CHALLENGE = Replace "Screen dimensions" with "Display size" throughout the data below. Leave everything else unchanged.
--- RECORDS PROVIDED ---
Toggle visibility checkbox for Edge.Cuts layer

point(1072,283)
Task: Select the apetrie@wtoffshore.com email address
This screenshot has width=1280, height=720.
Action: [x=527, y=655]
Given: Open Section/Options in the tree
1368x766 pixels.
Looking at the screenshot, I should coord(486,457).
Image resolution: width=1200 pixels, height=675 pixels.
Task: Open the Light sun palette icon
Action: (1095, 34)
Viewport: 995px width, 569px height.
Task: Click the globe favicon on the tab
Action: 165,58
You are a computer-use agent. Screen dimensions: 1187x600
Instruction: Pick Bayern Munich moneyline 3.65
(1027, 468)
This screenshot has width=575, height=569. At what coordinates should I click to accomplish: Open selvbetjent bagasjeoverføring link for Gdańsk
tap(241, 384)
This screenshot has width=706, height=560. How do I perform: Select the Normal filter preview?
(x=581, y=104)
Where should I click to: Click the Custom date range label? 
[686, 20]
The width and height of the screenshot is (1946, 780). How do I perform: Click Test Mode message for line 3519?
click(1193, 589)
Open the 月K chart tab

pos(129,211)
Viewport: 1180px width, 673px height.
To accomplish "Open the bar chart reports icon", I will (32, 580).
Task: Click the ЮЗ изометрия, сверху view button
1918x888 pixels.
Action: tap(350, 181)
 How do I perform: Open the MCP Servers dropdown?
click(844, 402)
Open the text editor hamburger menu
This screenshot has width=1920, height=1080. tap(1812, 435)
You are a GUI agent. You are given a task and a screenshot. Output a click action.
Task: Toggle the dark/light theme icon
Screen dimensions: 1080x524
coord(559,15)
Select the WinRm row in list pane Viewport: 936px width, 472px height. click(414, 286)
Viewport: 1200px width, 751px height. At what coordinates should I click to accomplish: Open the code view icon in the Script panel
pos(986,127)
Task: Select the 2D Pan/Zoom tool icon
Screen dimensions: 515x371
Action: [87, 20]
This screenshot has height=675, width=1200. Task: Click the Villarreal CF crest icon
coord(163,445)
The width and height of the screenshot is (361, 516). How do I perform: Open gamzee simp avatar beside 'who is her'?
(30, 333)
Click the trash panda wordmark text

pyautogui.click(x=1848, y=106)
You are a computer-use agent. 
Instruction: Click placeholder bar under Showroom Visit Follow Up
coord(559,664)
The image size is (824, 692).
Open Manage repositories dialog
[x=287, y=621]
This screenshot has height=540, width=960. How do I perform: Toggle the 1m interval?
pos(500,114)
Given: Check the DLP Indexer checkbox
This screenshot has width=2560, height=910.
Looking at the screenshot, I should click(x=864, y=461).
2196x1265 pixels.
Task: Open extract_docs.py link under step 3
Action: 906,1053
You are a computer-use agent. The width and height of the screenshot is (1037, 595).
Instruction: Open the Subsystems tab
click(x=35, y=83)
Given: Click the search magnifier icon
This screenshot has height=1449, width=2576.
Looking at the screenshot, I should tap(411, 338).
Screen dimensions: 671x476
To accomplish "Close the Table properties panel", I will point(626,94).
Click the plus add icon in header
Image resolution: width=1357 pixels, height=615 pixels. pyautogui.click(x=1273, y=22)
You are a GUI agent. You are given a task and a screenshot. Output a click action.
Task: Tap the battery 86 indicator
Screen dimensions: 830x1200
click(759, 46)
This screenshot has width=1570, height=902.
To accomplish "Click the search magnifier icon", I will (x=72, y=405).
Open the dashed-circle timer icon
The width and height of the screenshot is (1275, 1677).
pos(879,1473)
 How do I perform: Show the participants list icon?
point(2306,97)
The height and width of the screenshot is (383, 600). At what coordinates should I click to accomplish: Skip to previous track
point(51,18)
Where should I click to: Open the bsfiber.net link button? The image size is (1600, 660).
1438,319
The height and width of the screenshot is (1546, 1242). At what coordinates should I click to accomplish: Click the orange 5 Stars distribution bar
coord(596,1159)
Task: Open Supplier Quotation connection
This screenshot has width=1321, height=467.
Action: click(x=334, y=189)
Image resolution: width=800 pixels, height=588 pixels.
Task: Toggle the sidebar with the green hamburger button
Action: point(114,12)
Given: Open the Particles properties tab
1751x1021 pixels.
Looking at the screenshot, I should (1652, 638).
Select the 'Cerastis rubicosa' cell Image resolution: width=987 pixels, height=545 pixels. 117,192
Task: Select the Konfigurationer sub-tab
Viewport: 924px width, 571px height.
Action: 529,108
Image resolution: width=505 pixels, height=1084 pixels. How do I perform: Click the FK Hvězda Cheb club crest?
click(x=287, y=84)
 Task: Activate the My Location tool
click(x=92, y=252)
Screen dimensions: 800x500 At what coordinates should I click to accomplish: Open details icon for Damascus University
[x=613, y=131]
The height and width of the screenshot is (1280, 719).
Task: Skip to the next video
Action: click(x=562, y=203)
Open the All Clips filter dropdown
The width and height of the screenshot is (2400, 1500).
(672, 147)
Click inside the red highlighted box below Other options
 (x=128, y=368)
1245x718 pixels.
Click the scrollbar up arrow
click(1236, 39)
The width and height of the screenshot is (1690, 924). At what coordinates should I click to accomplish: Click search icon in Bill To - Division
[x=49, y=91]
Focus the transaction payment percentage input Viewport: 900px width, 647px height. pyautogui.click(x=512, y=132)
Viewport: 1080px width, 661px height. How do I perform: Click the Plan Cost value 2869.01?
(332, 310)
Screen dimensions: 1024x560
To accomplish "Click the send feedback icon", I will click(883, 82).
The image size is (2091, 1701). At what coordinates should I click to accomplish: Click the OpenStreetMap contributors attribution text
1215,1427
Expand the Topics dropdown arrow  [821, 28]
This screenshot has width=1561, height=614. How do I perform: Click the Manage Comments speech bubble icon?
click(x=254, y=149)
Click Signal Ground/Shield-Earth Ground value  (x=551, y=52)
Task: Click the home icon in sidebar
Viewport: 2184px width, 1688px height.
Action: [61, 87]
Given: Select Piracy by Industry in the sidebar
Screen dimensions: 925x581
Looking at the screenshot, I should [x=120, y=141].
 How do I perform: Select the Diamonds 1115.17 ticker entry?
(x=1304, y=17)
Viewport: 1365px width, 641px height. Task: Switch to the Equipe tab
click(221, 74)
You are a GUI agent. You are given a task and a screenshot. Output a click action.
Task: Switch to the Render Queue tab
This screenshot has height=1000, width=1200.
---
EXERCISE SOLUTION =
Toggle visibility checkbox for Edge.Cuts layer

point(1072,283)
Task: Select the apetrie@wtoffshore.com email address
This screenshot has width=1280, height=720.
Action: [x=527, y=655]
Given: Open Section/Options in the tree
1368x766 pixels.
Looking at the screenshot, I should coord(486,457).
Image resolution: width=1200 pixels, height=675 pixels.
Task: Open the Light sun palette icon
Action: (1095, 34)
Viewport: 995px width, 569px height.
Task: Click the globe favicon on the tab
Action: 165,58
You are a computer-use agent. Display size: 1187x600
Instruction: Pick Bayern Munich moneyline 3.65
(1027, 468)
This screenshot has width=575, height=569. At what coordinates should I click to accomplish: Open selvbetjent bagasjeoverføring link for Gdańsk
tap(241, 384)
This screenshot has width=706, height=560. How do I perform: Select the Normal filter preview?
(x=581, y=104)
Where should I click to: Click the Custom date range label? 
[686, 20]
The width and height of the screenshot is (1946, 780). How do I perform: Click Test Mode message for line 3519?
click(1193, 589)
Open the 月K chart tab

pos(129,211)
Viewport: 1180px width, 673px height.
To accomplish "Open the bar chart reports icon", I will (32, 580).
Task: Click the ЮЗ изометрия, сверху view button
1918x888 pixels.
Action: tap(350, 181)
 How do I perform: Open the MCP Servers dropdown?
click(844, 402)
Open the text editor hamburger menu
This screenshot has width=1920, height=1080. tap(1812, 435)
You are a GUI agent. You are given a task and a screenshot. Output a click action.
Task: Toggle the dark/light theme icon
Display size: 1080x524
coord(559,15)
Select the WinRm row in list pane Viewport: 936px width, 472px height. click(414, 286)
Viewport: 1200px width, 751px height. At what coordinates should I click to accomplish: Open the code view icon in the Script panel
pos(986,127)
Task: Select the 2D Pan/Zoom tool icon
Display size: 515x371
Action: [87, 20]
This screenshot has height=675, width=1200. Task: Click the Villarreal CF crest icon
coord(163,445)
The width and height of the screenshot is (361, 516). How do I perform: Open gamzee simp avatar beside 'who is her'?
(30, 333)
Click the trash panda wordmark text

pyautogui.click(x=1848, y=106)
You are a computer-use agent. 
Instruction: Click placeholder bar under Showroom Visit Follow Up
coord(559,664)
The image size is (824, 692).
Open Manage repositories dialog
[x=287, y=621]
This screenshot has height=540, width=960. How do I perform: Toggle the 1m interval?
pos(500,114)
Given: Check the DLP Indexer checkbox
This screenshot has width=2560, height=910.
Looking at the screenshot, I should click(x=864, y=461).
2196x1265 pixels.
Task: Open extract_docs.py link under step 3
Action: 906,1053
You are a computer-use agent. The width and height of the screenshot is (1037, 595).
Instruction: Open the Subsystems tab
click(x=35, y=83)
Given: Click the search magnifier icon
This screenshot has height=1449, width=2576.
Looking at the screenshot, I should tap(411, 338).
Display size: 671x476
To accomplish "Close the Table properties panel", I will point(626,94).
Click the plus add icon in header
Image resolution: width=1357 pixels, height=615 pixels. pyautogui.click(x=1273, y=22)
You are a GUI agent. You are given a task and a screenshot. Output a click action.
Task: Tap the battery 86 indicator
Display size: 830x1200
click(759, 46)
This screenshot has width=1570, height=902.
To accomplish "Click the search magnifier icon", I will (x=72, y=405).
Open the dashed-circle timer icon
The width and height of the screenshot is (1275, 1677).
pos(879,1473)
 How do I perform: Show the participants list icon?
point(2306,97)
The height and width of the screenshot is (383, 600). At what coordinates should I click to accomplish: Skip to previous track
point(51,18)
Where should I click to: Open the bsfiber.net link button? The image size is (1600, 660).
1438,319
The height and width of the screenshot is (1546, 1242). At what coordinates should I click to accomplish: Click the orange 5 Stars distribution bar
coord(596,1159)
Task: Open Supplier Quotation connection
This screenshot has width=1321, height=467.
Action: click(x=334, y=189)
Image resolution: width=800 pixels, height=588 pixels.
Task: Toggle the sidebar with the green hamburger button
Action: point(114,12)
Given: Open the Particles properties tab
1751x1021 pixels.
Looking at the screenshot, I should (1652, 638).
Select the 'Cerastis rubicosa' cell Image resolution: width=987 pixels, height=545 pixels. 117,192
Task: Select the Konfigurationer sub-tab
Viewport: 924px width, 571px height.
Action: 529,108
Image resolution: width=505 pixels, height=1084 pixels. How do I perform: Click the FK Hvězda Cheb club crest?
click(x=287, y=84)
 Task: Activate the My Location tool
click(x=92, y=252)
Display size: 800x500 At what coordinates should I click to accomplish: Open details icon for Damascus University
[x=613, y=131]
The height and width of the screenshot is (1280, 719).
Task: Skip to the next video
Action: click(x=562, y=203)
Open the All Clips filter dropdown
The width and height of the screenshot is (2400, 1500).
(672, 147)
Click inside the red highlighted box below Other options
 (x=128, y=368)
1245x718 pixels.
Click the scrollbar up arrow
click(1236, 39)
The width and height of the screenshot is (1690, 924). At what coordinates should I click to accomplish: Click search icon in Bill To - Division
[x=49, y=91]
Focus the transaction payment percentage input Viewport: 900px width, 647px height. pyautogui.click(x=512, y=132)
Viewport: 1080px width, 661px height. How do I perform: Click the Plan Cost value 2869.01?
(332, 310)
Display size: 1024x560
To accomplish "Click the send feedback icon", I will click(883, 82).
The image size is (2091, 1701). At what coordinates should I click to accomplish: Click the OpenStreetMap contributors attribution text
1215,1427
Expand the Topics dropdown arrow  [821, 28]
This screenshot has width=1561, height=614. How do I perform: Click the Manage Comments speech bubble icon?
click(x=254, y=149)
Click Signal Ground/Shield-Earth Ground value  (x=551, y=52)
Task: Click the home icon in sidebar
Viewport: 2184px width, 1688px height.
Action: [61, 87]
Given: Select Piracy by Industry in the sidebar
Display size: 925x581
Looking at the screenshot, I should [x=120, y=141].
 How do I perform: Select the Diamonds 1115.17 ticker entry?
(x=1304, y=17)
Viewport: 1365px width, 641px height. Task: Switch to the Equipe tab
click(221, 74)
You are a GUI agent. You are given a task and a screenshot. Output a click action.
Task: Switch to the Render Queue tab
This screenshot has height=1000, width=1200.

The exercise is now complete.